Radio 4’s Roger Bolton accused the broadcaster of having “a bias against taking religion seriously”.
The comments come after news that the BBC could begin broadcasting Muslim prayers, after it announced plans to increase its multi-faith coverage.
In an article published in this week’s edition of Radio Times, Bolton, who presents Feedback on Radio 4, said he is “worried by the BBC’s whole approach to religion.”
“How can young people and immigrants to this country understand the UK without learning of the crucial role Christianity has played in the formation of its political structures and culture?”
He added: “This is not about promoting faith; it’s about promoting knowledge and understanding — surely a central role of a public service broadcaster? But the BBC is coming up short.”
Commenting on recent claims that the publicly-funded broadcaster’s output is ‘too Christian’, Bolton said people should be more concerned over the BBC’s “bias against taking religion seriously.”
‘Liberal secular elite’
The BBC is coming up short.
This is not the first time the veteran journalist has criticised the Corporation for its failings in religious coverage.
Speaking in 2012, he said: “You do have a whole liberal elite in this country, a liberal secular elite, who dominate television.”
Bolton went on to describe BBC television executives as “secular and sceptical” and said they see religious coverage as “a rather tiresome obligation to be minimised rather than a rich and promising area to explore.”
Earlier this month, The Christian Institute’s Deputy Director for Public Affairs, Simon Calvert, described the suggestion that there is too much Christianity on the BBC as “an absolute joke”.
“Some people within the BBC are honest enough to admit they have a problem, Andrew Marr and others have spoken honestly about the bias against Christianity and the bias in favour of a secularising world-view.”

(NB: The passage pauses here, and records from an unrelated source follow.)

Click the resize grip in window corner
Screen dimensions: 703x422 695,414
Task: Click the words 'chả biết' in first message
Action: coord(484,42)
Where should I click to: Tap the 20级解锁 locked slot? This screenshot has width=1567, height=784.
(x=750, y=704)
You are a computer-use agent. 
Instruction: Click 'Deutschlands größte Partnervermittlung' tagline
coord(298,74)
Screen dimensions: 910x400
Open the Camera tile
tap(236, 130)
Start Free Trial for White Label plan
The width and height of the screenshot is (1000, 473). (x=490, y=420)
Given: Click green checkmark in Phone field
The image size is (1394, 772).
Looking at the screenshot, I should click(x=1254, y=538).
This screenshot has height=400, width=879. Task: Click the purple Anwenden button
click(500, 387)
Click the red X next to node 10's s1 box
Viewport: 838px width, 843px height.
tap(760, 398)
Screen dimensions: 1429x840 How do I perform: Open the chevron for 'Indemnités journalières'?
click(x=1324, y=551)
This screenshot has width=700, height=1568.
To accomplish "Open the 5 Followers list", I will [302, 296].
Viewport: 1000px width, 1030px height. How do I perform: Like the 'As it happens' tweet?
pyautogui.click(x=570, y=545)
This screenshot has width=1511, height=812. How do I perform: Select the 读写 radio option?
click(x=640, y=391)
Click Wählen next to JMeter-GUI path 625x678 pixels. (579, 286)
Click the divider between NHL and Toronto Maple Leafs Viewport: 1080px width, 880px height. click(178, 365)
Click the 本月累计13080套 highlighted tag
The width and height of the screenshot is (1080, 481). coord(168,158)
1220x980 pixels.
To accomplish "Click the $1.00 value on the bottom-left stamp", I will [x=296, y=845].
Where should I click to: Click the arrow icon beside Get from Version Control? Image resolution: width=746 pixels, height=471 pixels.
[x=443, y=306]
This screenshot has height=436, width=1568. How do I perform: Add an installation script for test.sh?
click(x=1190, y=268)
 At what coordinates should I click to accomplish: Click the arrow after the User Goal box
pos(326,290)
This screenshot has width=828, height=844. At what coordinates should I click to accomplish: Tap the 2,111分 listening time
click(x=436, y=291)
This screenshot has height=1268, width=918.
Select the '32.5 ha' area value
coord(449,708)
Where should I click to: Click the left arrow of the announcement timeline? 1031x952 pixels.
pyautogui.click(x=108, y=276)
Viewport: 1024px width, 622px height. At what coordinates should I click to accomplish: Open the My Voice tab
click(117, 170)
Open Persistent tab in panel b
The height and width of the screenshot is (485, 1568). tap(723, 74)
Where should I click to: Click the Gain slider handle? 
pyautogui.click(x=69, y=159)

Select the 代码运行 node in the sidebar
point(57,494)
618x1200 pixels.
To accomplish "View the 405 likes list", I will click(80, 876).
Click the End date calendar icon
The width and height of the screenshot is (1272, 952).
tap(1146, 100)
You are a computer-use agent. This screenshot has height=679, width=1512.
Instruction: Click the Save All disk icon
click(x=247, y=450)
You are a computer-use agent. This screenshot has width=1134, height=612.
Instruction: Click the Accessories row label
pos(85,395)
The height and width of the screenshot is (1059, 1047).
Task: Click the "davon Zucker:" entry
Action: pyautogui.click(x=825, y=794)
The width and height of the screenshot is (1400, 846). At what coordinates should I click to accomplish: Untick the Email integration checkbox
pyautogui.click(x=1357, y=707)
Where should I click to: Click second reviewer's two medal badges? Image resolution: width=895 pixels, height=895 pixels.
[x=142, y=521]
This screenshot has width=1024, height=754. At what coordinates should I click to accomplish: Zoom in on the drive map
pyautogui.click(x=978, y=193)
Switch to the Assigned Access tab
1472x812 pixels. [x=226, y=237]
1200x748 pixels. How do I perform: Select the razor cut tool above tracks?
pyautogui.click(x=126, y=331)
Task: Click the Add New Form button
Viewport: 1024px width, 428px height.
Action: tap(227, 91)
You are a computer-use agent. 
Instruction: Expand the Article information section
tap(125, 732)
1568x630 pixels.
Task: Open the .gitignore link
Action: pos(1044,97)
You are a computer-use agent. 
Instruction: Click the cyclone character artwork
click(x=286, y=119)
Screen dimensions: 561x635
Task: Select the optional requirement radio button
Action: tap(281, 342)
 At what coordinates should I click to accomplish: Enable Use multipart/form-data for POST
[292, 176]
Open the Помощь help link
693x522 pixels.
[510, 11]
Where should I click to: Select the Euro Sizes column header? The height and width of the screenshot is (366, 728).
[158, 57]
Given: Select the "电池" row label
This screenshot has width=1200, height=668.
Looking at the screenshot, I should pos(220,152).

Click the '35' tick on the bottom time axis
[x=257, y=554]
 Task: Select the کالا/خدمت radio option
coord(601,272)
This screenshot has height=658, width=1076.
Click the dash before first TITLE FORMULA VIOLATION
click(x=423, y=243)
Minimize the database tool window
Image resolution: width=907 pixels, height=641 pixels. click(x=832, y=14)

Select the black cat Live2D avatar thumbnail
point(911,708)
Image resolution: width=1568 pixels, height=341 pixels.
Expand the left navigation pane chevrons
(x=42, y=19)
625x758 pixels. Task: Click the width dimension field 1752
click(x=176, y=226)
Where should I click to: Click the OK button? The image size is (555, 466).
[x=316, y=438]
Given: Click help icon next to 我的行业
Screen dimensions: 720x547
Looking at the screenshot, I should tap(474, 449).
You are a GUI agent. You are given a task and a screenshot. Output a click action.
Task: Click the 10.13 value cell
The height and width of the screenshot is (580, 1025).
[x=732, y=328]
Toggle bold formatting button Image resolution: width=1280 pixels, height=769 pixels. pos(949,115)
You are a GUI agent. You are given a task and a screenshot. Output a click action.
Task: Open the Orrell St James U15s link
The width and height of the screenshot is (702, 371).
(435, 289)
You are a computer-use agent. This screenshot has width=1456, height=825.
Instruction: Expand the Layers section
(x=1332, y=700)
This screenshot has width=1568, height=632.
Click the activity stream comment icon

He added that “the religious traditions of the UK are in the main Christian. The non-Christian faiths comprise seven per cent of the population, whereas 60 per cent of license fee payers self-identify as Christians. Broadly-speaking, this should be represented”.
After this story was published the BBC Press Office contacted The Christian Institute.
Its spokesman said: “We take religion incredibly seriously, that’s why for the first time it will be represented at executive level at the BBC, and why we are asking religious leaders to help us shape and do more across all of our diverse content – including for Christianity.”